L'absence d'étiologie organique ou iatrogène évidente doit faire rechercher des manifestations cliniques témoignant d'une hypersensibilité, tels que des points gâchettes au niveau des muscles de la paroi abdominale, du périnée ou de la partie profonde des fesses, d'authentiques troubles vasomoteurs (testicule « bouillant », fesse froide), des aspects érythémateux ou inflammatoires constatés à l'examen des bourses.

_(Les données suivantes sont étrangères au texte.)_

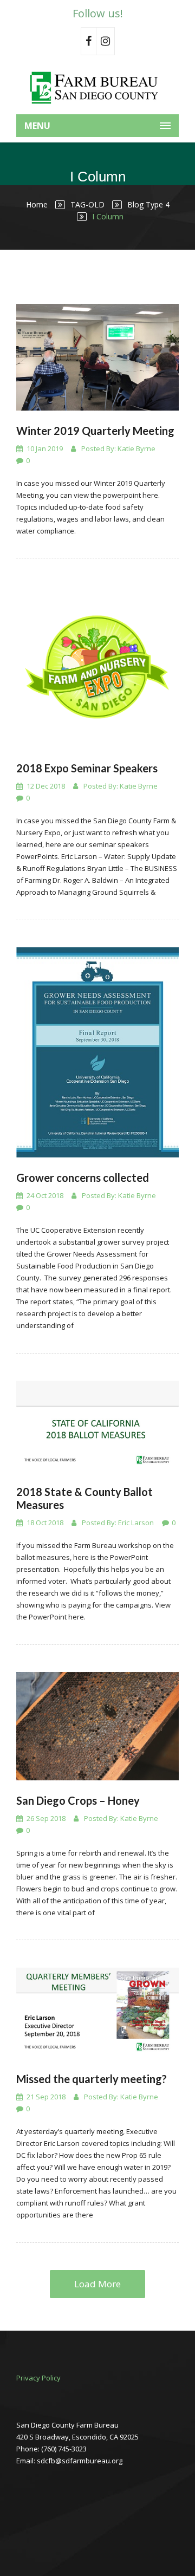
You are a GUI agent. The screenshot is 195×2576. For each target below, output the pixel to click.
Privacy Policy (38, 2378)
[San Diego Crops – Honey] (97, 1726)
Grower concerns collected (82, 1177)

En effet, les douleurs pelvi-périnéales chroniques, ne doivent plus être considérées comme des symptômes uniquement en rapport avec une pathologie d'organe mais peuvent témoigner de dysfonctionnement de la régulation des messages douloureux du pelvis et du périnée et débordent largement d'une systématisation organique ou neurologique. La démarche clinique doit donc être globale et prendre en compte tous les aspects de la douleur y compris ses composantes fonctionnelles et émotionnelles.

 

Conclusion

Le testicule est un organe d'origine abdomino-pelvienne et non périnéale, d'innervation sympathique et non sacrée.

Il est essentiel de faire la distinction entre des douleurs épididymo-testiculaires et des douleurs du scrotum (douleurs scrotales vraies).

Devant une douleur épididymo-testiculaire chronique, les points clés sont : d'éliminer une pathologie urologique locale ; d'évoquer un processus neurologique sur les caractéristiques sémiologiques de la symptomatologie ; d'évoquer les atteintes nerveuses tronculaires d'origine pariétale haute et postopératoires grâce à l'analyse des antécédents et des cicatrices ; de connaître la grande fréquence des douleurs épididymo-testiculaires projetées notamment d'origine rachidienne et thoracolombaires ; d'effectuer un bloc anesthésique du cordon spermatique à titre de test diagnostique ; le bloc anesthésique du cordon doit être effectué avant tout geste invasif ; informer les patients du risque de douleurs épididymo-testiculaires chroniques après certaines interventions abdomino-pelviennes ou vasectomie.

 

Conflit d'intérêt

Aucun.

 
Remerciements

Les auteurs remercient le Dr Emeric Lacarrière pour son aide à la traduction en anglais du résumé.